Segment Start: INPUT DATA

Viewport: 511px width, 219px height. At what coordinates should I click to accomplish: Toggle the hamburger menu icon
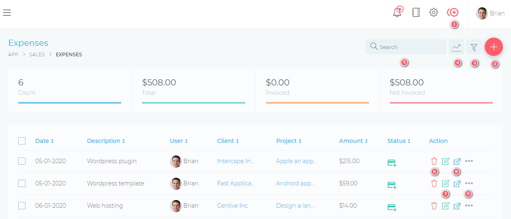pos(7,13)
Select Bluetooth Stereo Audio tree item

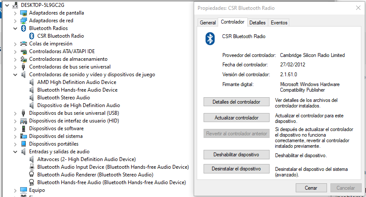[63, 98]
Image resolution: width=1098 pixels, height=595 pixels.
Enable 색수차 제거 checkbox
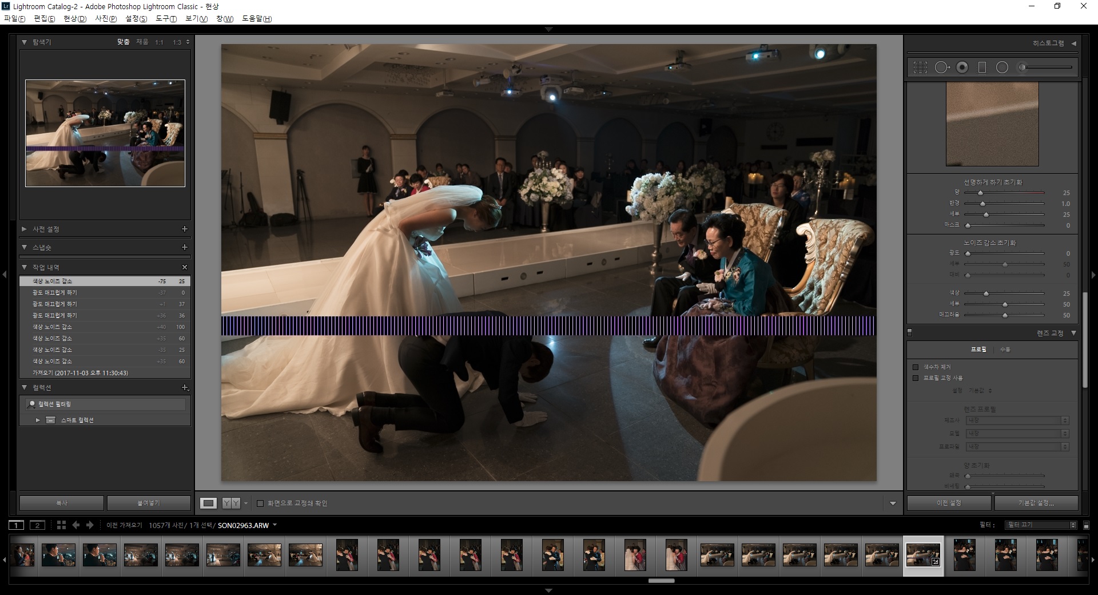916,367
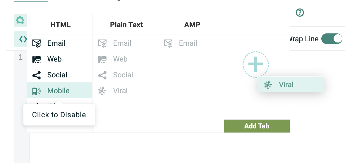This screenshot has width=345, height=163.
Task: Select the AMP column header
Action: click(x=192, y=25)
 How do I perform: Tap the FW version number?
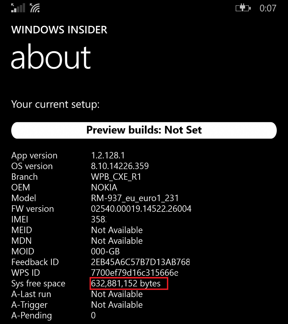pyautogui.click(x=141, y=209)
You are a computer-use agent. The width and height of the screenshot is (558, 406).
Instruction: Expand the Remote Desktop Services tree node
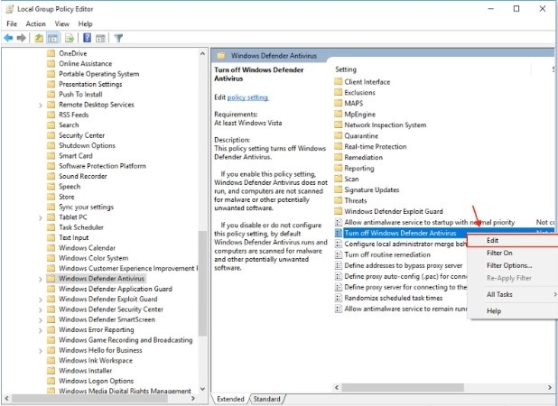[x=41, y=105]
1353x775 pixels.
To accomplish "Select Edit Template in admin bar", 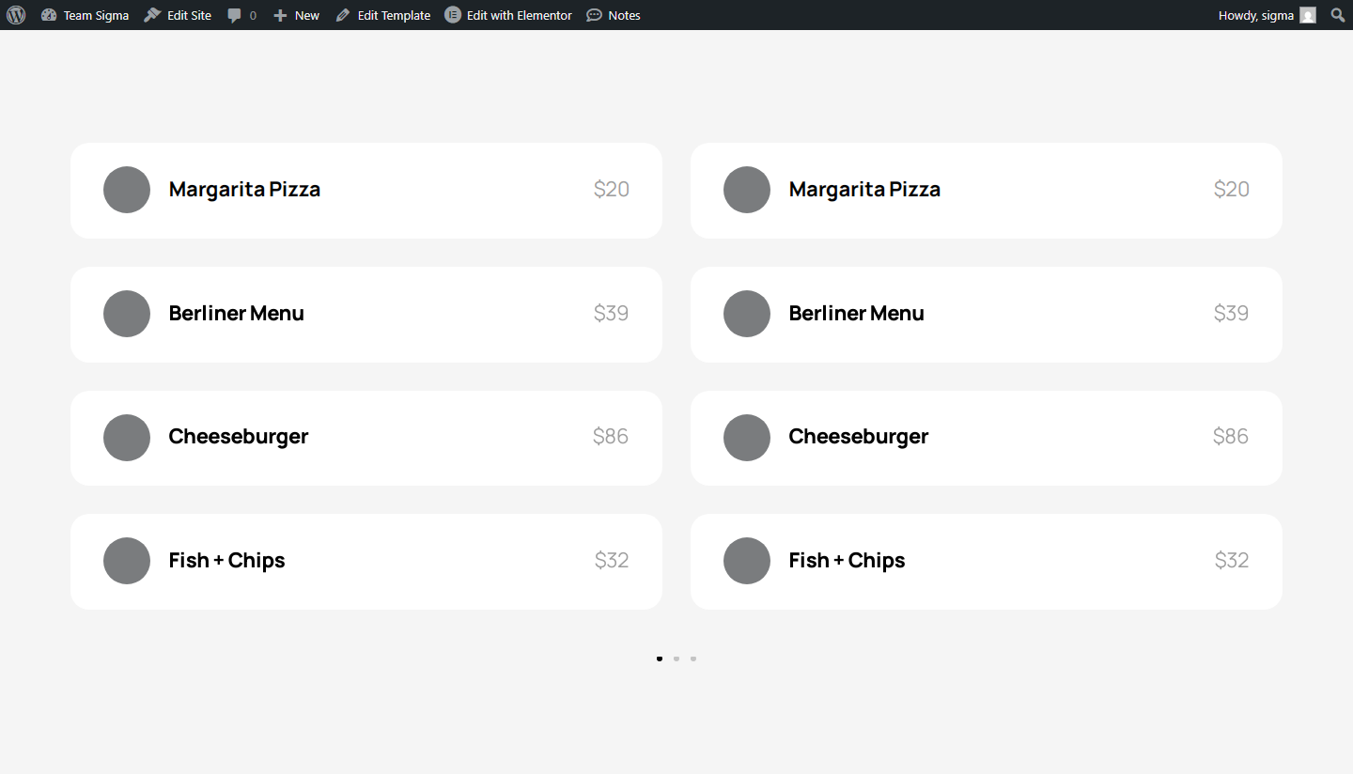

Segment End: INPUT DATA

• **WHAT THE TASK REQUIRES**
Your answer must consist of every line in the listing that contains "pixels".

• **TASK ANSWER**
Image resolution: width=1098 pixels, height=595 pixels.
1353x775 pixels.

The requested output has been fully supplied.